Thus it seems that the concerned agencies understood that the *131Legislature gave to the P&A agencies the same access as given to the Commission. True, these letters were not before the Legislature prior to the passage of the bill, however, they do indicate that the interpretation of the statutes as allowing the P&A agencies access to the records equivalent to that of the Commission is a rational one and in keeping with the purpose of the creation of the protection and advocacy programs.

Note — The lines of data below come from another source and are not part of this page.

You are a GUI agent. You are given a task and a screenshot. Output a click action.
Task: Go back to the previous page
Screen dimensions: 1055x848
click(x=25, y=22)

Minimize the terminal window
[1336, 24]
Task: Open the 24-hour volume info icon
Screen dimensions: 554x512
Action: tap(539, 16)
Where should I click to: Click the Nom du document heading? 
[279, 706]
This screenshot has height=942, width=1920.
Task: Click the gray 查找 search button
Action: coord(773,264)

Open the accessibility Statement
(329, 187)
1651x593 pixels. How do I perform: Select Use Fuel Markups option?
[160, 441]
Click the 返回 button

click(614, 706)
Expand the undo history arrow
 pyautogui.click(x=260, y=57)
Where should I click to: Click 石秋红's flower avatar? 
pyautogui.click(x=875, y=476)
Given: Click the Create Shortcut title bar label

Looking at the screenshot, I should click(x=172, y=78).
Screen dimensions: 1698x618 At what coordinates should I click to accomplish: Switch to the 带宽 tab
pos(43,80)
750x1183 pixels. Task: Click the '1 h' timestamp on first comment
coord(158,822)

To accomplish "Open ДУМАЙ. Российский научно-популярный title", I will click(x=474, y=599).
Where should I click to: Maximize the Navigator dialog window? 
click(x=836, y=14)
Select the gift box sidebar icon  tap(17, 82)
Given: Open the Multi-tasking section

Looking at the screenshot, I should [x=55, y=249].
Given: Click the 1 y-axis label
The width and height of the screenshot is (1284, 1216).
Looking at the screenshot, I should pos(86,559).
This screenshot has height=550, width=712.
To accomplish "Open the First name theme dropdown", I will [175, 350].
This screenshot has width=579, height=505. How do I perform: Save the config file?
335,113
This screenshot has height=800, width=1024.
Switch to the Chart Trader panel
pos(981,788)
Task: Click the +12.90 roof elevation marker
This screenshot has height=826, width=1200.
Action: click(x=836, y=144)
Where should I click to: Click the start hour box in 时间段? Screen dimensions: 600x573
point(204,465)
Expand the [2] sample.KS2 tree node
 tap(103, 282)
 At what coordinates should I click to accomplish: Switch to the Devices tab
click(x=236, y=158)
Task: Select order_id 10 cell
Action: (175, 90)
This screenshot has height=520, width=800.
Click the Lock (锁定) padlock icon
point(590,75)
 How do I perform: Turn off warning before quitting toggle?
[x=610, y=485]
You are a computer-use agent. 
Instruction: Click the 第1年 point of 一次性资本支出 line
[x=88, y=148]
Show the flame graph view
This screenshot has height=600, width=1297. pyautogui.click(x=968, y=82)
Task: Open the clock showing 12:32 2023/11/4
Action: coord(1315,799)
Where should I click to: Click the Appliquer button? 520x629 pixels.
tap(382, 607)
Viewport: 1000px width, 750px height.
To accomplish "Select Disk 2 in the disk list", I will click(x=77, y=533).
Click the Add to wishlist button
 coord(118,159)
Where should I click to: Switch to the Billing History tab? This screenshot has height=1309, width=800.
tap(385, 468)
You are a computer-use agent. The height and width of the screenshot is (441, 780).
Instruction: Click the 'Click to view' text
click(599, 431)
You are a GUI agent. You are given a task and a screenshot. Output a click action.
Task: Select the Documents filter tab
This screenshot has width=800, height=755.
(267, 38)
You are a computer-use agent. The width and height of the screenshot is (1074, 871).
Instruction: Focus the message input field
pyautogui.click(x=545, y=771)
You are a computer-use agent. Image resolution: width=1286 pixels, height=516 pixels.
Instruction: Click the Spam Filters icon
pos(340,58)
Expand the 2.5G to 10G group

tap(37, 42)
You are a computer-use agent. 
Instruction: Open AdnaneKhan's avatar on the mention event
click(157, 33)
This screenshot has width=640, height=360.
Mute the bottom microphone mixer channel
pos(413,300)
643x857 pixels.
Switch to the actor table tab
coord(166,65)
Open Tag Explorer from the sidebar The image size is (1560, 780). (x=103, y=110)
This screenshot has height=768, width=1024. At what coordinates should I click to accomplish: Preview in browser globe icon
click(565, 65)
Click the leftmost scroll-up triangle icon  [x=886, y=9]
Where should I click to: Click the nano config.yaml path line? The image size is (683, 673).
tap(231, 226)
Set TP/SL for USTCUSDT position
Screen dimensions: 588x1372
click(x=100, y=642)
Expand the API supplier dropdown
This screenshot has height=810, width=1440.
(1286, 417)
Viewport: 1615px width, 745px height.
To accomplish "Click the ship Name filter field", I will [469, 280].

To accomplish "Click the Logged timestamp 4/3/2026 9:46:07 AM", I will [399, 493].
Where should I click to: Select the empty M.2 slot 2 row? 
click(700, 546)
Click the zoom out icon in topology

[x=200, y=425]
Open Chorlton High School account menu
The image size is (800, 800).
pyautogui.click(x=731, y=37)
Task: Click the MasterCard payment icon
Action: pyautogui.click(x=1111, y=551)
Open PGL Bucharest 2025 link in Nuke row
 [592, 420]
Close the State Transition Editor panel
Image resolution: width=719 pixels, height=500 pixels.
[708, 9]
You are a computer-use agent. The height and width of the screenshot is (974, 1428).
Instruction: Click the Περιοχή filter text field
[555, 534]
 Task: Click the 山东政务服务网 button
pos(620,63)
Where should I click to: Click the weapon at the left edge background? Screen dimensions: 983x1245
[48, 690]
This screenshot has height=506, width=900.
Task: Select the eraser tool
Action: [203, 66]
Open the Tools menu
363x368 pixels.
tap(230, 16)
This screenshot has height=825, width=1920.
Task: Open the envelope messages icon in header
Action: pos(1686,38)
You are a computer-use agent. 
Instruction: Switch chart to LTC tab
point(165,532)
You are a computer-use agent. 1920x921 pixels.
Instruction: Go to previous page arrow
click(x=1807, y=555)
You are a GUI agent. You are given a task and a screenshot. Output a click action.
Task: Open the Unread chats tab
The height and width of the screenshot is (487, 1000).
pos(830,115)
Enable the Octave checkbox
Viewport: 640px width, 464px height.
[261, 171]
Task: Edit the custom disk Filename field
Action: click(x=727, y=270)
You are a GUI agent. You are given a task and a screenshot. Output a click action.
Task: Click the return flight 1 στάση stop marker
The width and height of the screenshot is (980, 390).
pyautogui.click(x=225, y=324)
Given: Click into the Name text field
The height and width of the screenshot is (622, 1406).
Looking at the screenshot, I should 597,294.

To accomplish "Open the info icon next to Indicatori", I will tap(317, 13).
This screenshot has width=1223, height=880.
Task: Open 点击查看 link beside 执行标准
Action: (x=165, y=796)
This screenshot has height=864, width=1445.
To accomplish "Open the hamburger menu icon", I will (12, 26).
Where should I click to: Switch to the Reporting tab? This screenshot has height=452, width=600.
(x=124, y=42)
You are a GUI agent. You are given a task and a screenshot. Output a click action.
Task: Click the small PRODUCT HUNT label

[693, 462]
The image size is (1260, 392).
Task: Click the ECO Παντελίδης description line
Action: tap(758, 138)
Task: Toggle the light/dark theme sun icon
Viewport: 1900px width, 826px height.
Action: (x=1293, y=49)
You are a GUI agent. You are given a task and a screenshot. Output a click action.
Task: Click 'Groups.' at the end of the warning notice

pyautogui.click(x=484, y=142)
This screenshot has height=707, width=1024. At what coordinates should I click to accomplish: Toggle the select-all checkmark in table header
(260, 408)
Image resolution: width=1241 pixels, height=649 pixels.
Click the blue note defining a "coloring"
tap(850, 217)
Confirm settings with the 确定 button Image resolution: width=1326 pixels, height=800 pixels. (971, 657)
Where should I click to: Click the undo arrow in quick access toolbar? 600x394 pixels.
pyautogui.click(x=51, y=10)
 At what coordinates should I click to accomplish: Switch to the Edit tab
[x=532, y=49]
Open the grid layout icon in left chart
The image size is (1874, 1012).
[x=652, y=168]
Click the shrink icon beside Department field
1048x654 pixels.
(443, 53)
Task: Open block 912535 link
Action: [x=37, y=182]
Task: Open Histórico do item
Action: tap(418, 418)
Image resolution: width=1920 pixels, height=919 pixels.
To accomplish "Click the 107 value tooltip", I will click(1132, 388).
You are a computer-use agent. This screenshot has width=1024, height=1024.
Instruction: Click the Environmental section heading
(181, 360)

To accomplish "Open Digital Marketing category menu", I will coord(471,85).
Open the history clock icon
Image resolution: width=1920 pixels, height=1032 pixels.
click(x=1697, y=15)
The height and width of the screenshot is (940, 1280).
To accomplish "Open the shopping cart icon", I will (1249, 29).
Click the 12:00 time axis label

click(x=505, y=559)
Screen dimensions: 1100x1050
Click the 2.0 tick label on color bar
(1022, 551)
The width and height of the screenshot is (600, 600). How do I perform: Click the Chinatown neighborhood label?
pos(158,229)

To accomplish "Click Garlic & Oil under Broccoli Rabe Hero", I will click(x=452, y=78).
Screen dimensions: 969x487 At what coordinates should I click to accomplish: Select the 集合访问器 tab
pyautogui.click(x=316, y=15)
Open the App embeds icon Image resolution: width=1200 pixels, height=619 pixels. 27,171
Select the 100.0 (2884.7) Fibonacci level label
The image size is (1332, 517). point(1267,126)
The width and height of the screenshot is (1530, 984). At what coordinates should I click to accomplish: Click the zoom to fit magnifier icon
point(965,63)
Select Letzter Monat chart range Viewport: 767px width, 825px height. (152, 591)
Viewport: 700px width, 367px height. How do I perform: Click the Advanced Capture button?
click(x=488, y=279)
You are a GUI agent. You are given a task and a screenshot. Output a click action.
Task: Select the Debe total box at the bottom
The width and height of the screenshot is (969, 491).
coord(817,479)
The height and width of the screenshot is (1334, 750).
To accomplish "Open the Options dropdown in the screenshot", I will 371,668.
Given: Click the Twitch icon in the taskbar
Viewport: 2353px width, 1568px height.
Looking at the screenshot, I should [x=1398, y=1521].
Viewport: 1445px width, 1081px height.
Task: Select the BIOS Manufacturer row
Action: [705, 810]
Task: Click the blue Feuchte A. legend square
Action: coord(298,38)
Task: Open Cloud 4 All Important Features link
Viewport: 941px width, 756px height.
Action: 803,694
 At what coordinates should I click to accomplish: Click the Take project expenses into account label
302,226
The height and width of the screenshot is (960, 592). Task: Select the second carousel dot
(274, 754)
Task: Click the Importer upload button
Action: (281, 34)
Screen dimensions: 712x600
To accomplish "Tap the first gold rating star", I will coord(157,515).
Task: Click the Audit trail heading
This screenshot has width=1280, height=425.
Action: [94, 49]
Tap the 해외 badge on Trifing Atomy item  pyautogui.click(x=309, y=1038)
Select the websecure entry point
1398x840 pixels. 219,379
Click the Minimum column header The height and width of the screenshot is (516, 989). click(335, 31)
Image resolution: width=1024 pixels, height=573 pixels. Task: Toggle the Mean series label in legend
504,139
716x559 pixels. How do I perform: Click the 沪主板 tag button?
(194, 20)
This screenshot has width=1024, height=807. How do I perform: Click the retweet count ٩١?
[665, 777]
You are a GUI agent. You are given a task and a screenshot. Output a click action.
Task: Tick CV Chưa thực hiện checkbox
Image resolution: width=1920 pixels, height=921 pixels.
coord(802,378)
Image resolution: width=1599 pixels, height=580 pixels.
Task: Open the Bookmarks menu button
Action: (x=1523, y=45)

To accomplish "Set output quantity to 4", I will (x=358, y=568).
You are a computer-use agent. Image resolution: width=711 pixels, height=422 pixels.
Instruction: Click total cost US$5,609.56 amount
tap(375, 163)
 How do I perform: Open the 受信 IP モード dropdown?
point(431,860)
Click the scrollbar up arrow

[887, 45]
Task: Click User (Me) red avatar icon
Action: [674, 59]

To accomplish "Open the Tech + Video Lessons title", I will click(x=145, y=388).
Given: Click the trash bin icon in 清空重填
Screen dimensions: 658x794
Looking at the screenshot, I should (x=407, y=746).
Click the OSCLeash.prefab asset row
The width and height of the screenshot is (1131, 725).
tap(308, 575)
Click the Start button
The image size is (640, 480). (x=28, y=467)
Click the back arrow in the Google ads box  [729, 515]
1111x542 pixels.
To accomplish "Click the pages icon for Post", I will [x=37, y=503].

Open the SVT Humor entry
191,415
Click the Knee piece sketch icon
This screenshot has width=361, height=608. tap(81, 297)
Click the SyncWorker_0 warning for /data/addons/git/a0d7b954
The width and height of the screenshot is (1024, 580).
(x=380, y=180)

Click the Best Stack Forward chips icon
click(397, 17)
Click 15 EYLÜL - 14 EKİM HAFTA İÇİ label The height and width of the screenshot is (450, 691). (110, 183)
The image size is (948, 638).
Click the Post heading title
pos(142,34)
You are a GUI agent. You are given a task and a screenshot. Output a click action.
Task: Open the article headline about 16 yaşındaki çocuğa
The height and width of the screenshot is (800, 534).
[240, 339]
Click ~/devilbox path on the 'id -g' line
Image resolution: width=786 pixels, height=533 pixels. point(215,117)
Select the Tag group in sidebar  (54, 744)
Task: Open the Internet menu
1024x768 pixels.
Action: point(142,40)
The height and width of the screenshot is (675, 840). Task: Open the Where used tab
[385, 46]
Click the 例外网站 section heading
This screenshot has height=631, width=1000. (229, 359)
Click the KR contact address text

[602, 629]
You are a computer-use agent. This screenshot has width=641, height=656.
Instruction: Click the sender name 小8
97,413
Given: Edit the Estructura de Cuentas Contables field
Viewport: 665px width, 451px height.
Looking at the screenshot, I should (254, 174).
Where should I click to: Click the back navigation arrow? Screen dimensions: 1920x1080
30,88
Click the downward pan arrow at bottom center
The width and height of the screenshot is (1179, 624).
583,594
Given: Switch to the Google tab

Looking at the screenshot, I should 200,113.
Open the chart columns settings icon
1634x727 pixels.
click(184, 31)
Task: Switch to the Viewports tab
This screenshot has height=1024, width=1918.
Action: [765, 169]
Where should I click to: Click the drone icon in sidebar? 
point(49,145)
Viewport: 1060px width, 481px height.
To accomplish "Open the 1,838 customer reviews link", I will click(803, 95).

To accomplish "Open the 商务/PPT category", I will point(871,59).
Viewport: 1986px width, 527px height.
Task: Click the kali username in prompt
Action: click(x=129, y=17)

Further, being on notice of this broad reading of the statutes, the Legislature did not see fit to amend them to indicate that the P&A agencies’ access is limited to that codified in the federal statute. Accordingly, it may be inferred that the interpretation proposed by petitioners here is in line with the intent of the Legislature, which was free to grant more access to the records than that required by the federal statutes, and in my opinion, sought to give equal access to the Commission and its P&A agencies.

Having determined that both statutes, enacted as part of the same legislation, must be interpreted harmoniously to allow the P&A agencies unrestricted access to both the facility records and data and the clinical records of facility residents equal to that enjoyed by the Commission itself, I turn to the further issue wherein respondents seek to limit access to the clinical records by requiring permission from an “actively involved family member.”

I disagree with the majority’s conclusion that “actively involved” or “qualified” family members may qualify as a “legal guardian, conservator and legal representative” as defined by the Developmental Disabilities Assistance and Bill of Rights Act (see majority op 125) and agree with the Appellate Division’s finding that they do not qualify as legal guardians.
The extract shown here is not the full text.